2.2 Transfer. This Warrant may not be directly or indirectly sold,
transferred or otherwise disposed of at any time except to one or more
Restricted Parties. Any such permitted sale or transfer shall be effected on
the books of the Company (the "Warrant Register") maintained at its principal
executive offices upon surrender of this Warrant Certificate for registration
of transfer duly endorsed by the Warrantholder or by its duly authorized
attorney or representative, or accompanied by proper evidence of succession,
assignment or authority to transfer. Upon any registration of transfer, the
Company shall execute and deliver a new Warrant Certificate to the Person
entitled thereto.
Section 3. Exchange of Warrant Certificate.
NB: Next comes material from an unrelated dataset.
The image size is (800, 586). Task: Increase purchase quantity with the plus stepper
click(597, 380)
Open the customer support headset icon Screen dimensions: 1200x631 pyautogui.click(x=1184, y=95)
This Warrant Certificate may be exchanged for another certificate of
like tenor entitling the Warrantholder to purchase a like aggregate number of
Warrant Shares as the certificate surrendered then entitles such Warrantholder
to purchase. Any Warrantholder desiring to exchange a Warrant certificate shall
make such request in writing delivered to the Company, and shall surrender,
properly endorsed, the certificate evidencing the Warrant to be so exchanged.
Thereupon, the Company shall execute and deliver to the Person entitled thereto
a new Warrant Certificate as so requested.
Section 4. Term of Warrant; Exercise of Warrant.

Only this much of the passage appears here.